According to tradition, the site of the church and monastery of San Francesco was given by the noble family Lercari to St. Francis of Assisi, who was in Genoa in 1213 during a trip to France, but there are no documents that attest that.

The donation of the land is documented by a Convention act for the building of the monastery and the church of Chiappetta, stipulated in the 1280 between the family Lercari and the Franciscan Order, implemented in 1291.

In the following years the monastery and the church were built, in primitive Gothic style.

In the second half of the 17th century, the cloister was built on, and, at the beginning of eighteenth century, the church and the monastery had been completely restructured.

The inside of the church was remade in Baroque (style) by the Lombard architect Francesco Muttoni (1668–1747).

Inside the church, which has a single nave, there are some remarkable paintings from the 17th century: Stigmata of St. Francis by Giovanni Battista Carlone, Assumption of the Blessed Virgin Mary by Pietro Paolo Raggi (1649-1724), St. Catherine Fieschi's Ecstasy and Immaculate Conception by Domenico Piola and St. Anthony's Miracle” by Giuseppe Galeotti.

There is also a wooden Madonna by Anton Maria Maragliano (1664–1741).

In 1798, due to Napoleon's suppression of religious orders, the Franciscan friars had to leave the monastery, and the church was entrusted to the diocesan clergy until 1896, when they could return.

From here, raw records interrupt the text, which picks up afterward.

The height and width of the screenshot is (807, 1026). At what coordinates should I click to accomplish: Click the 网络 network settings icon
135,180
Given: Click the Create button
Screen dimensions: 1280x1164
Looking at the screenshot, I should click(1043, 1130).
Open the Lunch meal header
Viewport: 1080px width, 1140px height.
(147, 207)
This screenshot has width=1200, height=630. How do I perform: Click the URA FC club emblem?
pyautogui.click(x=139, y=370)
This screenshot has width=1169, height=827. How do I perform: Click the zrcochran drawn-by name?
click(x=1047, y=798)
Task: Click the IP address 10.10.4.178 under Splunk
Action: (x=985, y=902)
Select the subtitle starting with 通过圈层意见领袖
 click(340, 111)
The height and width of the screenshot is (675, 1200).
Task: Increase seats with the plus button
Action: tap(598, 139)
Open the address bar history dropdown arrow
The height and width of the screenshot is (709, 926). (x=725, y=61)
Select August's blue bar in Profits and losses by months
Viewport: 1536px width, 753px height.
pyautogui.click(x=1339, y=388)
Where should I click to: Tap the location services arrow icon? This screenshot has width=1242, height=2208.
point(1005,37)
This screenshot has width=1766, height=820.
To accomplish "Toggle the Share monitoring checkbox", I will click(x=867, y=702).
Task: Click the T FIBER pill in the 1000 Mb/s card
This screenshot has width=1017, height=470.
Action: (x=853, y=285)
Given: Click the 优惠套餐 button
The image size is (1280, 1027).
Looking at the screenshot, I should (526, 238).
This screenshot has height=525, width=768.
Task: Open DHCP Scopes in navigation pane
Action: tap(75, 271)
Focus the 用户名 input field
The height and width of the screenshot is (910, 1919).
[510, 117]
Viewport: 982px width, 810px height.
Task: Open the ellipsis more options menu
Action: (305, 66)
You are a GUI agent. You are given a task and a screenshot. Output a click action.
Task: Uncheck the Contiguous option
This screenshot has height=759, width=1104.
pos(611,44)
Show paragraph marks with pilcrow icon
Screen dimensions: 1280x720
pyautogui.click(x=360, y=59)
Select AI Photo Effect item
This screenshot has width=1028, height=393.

As mentioned above, the monastery and the church, due to the work to embank the torrent Polcevera (middle of the 19th century), passed from the right to the left bank of the stream.

==Transport==

=== Roads ===

Bolzaneto is crossed by the National Road 35 “dei Giovi”, and the Highway A7 Genoa - Milan, of which there is an important toll exit.

From Bolzaneto begin several provincial roads that leads to towns in the hinterland (Ceranesi, Sant'Olcese and Serra Riccò).

===Railways===
Bolzaneto has a railway station on the line of Giovi (Genoa-Sampierdarena, Bolzaneto, Pontedecimo, Busalla, Ronco Scrivia). This line is covered only by regional trains from Genoa to Busalla, Arquata Scrivia, Novi Ligure, Alessandria, and vice versa.

Intercity trains to and from Milan and Turin, are routed on the Giovi branch line, which crosses longitudinally Bolzaneto, parallel to the line of Giovi.